In this time of relative peace, there are no enemies dug in to attack, no close quarter battle to prove our sense of physical courge. It is times such as this where moral courgae is tested to the maximum. Courage to do what is right and there would be nothing more rightuous than to ensure, to fight and to suceed in determining the well being, safety and comfort of the Malaysian men at arms. This is not the responsibility of one man or a group of men, but that of society at large. Nothing touches the soul than the inscription on the Imphal-Kohima memorial "When you return, tell them that we gave our today for their tomorrow". And i thought that a grateful nation determines the support and wellbeing of soldiers, serving or otherwise and not politicans or President of any association. To ensure physical courage when the nation is in harms way, moral courgae must beat the trail during peacetime.

ArshadRaji said...

Dear Lyneham,

I note dearly your comments which is brilliantly written. I would like to propose that you join me as a blogger, for I am sure your writings will benefit gays in the Armed Forces.

Anonymous said...

Dato Arshad ,

u seem to be well informed about the PBTM Persatuan Bekas tentera Malaysia state of affairs. Please let us know more as we heard a lot of hearsay stories about the wrong doing and criminal action by the commitee members and its President to the detriment of its members.
Thanks Dato.

ArshadRaji said...

Dear Walimuar,

Thanks. I will certainly reveal what I know of PBTM. Should you anything, please let me know too. Regards.

lyneham said...

Dear Dato'

Thank you for your kind and encouraging words. Coming from a highly respectable albeit articulate person such as your goodself is an honour to behold. Your suggestion that I join blogsphere is enticing granted the ever increasing readership and myriad of specialisation in this medium creates an edge in the world of communication. For now, I do have to humble myself as maintaining a blog is quite demanding, in both time and mind. Be that as it may, allow me to contribute to your blog on topics that touch my heart. I believe by doing so, it may add essence and value to your writings, if it has not already achieved so. I am of the opinion that members of the MAF are reluctant to voice out their opinions whatmore put pen to paper and document their views. Your book on the deployment of MAF in Cambodia stands out distinctively amongst local military writers. The chronological descriptions were well structured and the lessons learnt were endearing and succintly related. Should one browse into any bookstore and realise the growing numbers of autobiographies produced by ex-CPM members, one wonders who actually won both Emergencies. In my humble yet ignorant view, the only manner to counter post-bellum perceptions is not by the imposition of the Printing and Publications Act but by documenting our version of the Emergency. Society would be able to weigh who the real villans are in that manner. Alas, this is not forthcoming with the exception of a very few as mentioned by Dato' in an earlier posting.

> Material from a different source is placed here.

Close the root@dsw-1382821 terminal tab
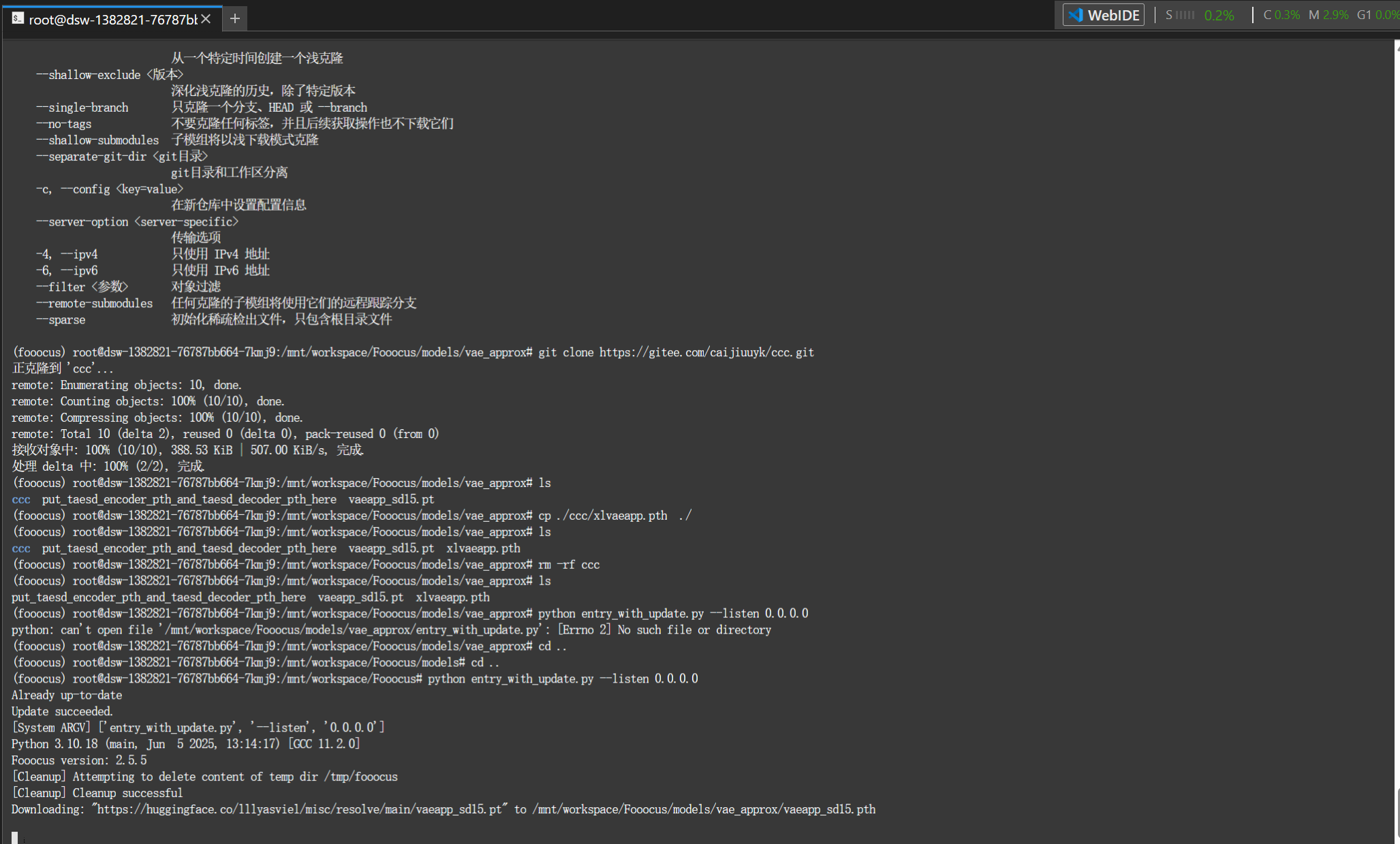The width and height of the screenshot is (1400, 844). (206, 18)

God Willing, with Dato's blessings, I would endeavour to contribute as readable a view as possible in this most relevant and informative blog. With Highest Regards.

Incidently, further from Dato's comments that my views would be beneficial to gays in the Armed Forces, I was reading line by line on issues that would incite the desires of 'gays' in the MAF. With the lone exception of Close Quarter Battle (in which I was refering to the conflict version and not the biological modus operandi), I could spot none. I suspect that it was an honest oversight. Nonetheless, my appreciation on Dato's compliments.

matsingkong said...

Do you actually need a Datuk to head PBTM...if an ex-lance Corporal has the passion and determination, I wouldn't mind be his PA (eventhough I am an ex-Officer).